Compito da svolgere: Citi fedelmente il passo dell'articolo su L'attacco dei giganti che comincia con "Il meglio di" e prosegue fino a "lorda di sangue.".

L’attacco dei giganti è finito: cosa ci lascia l’anime che ha definito l’ultimo decennio

Il meglio di sé L’attacco dei giganti l’ha dato però nell’arco narrativo precedente, quando ha innescato l’inversione definitiva del ruolo di Eren, introducendo il punto di vista degli abitanti di Marley, trasformando il padre di Eren da mastro burattinaio della storia alla prima pedina che il figlio muove su una scacchiera lorda di sangue.

Eren è diventato l’ombra e l’alter ego di Isayama, come il mangaka ha spiegato in un’intervista rilasciata al New York Times in occasione della messa in onda del finale. Dapprima concentrato sull’evitare di farsi cancellare il manga, assediato dalle critiche per il suo disegno mediocre, Isayama ha cercato in questa storia una libertà espressiva che il suo stesso successo gli ha negato. La popolarità estrema raggiunta dalle vicende del manga l’ha inchiodato, a suo dire, a uno sviluppo tracciato nei primi capitoli e che, un decennio dopo, vive come una decisione del suo sé più giovane a cui non ha potuto che rimettersi. Isayama ostaggio del suo successo e sorpreso a più riprese da un pubblico più svelava la natura di antagonista di Eren, più tifava per lui, come i lealisti del manga.

Il manga poi ha prestato il fianco a innumerevoli letture storiche e politiche. Gli appassionati di storiografia non hanno dovuto scavare molto per trovare le fonti d’ispirazione d’Isayama che, più o meno consapevolmente, ha creato nella sua seconda parte una storia che richiama da vicino persecuzioni e tragedie della Seconda guerra mondiale. L’attacco dei giganti è stato anche questo: l’infinito tentativo del pubblico occidentale di leggere l’orientamento o il messaggio politico dentro l’opera, spesso però compiendo l’errore di utilizzare un metro non giapponese nel farlo, usando i propri parametri come base di partenza per misurare le azioni e le decisioni dell’autore.

L’attacco dei giganti: le fragilità dell’animazione giapponese

La serializzazione di questo anime ha inoltre evidenziato impietosamente una crisi che attraversa il mondo dell’animazione giapponese proprio nel momento in cui raggiunge un picco mai visto di popolarità internazionale.

L’enormità di tempo trascorsa tra la prima e la seconda stagione dell’anime di L’attacco dei giganti, i continui passaggi da uno studio d’animazione all’altro, i ritardi, l’incapacità di dettare un calendario per l’animazione della conclusione (a manga già concluso), la conclusione fornita in forma ibrida, metà film metà anime, l’incapacità perfino d’intitolare “The Final Season” la vera conclusione della vicenda. L’attacco dei giganti ha evidenziato impietosamente come, nonostante l’enorme successo, in questo genere d’adattamenti si navighi a vista, a spanne, in qualche modo rischiando sempre di uscirne in perdita.

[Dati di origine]

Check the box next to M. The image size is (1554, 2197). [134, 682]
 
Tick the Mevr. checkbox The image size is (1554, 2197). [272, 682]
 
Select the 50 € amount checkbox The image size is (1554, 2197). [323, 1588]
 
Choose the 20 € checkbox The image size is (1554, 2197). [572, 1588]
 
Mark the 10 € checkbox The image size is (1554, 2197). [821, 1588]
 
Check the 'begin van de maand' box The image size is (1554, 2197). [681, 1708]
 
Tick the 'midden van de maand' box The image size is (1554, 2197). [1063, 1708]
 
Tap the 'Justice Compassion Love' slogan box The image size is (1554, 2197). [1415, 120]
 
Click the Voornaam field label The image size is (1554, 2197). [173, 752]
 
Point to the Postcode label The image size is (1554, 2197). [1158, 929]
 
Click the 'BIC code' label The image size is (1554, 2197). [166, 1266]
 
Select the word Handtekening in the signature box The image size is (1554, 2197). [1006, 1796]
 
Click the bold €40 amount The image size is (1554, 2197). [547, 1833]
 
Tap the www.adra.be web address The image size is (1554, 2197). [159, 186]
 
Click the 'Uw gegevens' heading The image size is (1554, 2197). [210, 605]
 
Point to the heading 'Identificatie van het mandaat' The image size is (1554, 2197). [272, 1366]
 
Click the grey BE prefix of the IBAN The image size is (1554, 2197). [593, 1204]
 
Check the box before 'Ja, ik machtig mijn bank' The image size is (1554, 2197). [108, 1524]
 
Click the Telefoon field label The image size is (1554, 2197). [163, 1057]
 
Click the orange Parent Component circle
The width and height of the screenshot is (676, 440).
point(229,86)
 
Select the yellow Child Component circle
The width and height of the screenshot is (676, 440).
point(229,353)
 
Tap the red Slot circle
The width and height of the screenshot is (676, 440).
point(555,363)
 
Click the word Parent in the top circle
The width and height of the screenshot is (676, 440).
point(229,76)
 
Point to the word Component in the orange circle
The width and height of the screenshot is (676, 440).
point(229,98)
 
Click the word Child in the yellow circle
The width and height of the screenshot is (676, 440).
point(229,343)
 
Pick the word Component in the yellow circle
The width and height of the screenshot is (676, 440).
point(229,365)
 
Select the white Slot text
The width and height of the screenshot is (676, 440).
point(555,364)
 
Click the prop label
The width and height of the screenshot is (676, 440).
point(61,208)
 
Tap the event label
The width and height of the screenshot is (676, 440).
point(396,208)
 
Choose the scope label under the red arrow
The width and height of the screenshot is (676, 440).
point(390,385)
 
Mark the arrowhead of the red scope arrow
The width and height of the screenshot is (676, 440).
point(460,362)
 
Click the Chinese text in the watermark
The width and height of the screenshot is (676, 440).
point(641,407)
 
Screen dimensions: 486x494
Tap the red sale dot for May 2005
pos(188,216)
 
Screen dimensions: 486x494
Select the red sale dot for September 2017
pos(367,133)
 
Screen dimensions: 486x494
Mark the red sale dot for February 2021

Risposta al compito:
Il meglio di sé L’attacco dei giganti l’ha dato però nell’arco narrativo precedente, quando ha innescato l’inversione definitiva del ruolo di Eren, introducendo il punto di vista degli abitanti di Marley, trasformando il padre di Eren da mastro burattinaio della storia alla prima pedina che il figlio muove su una scacchiera lorda di sangue.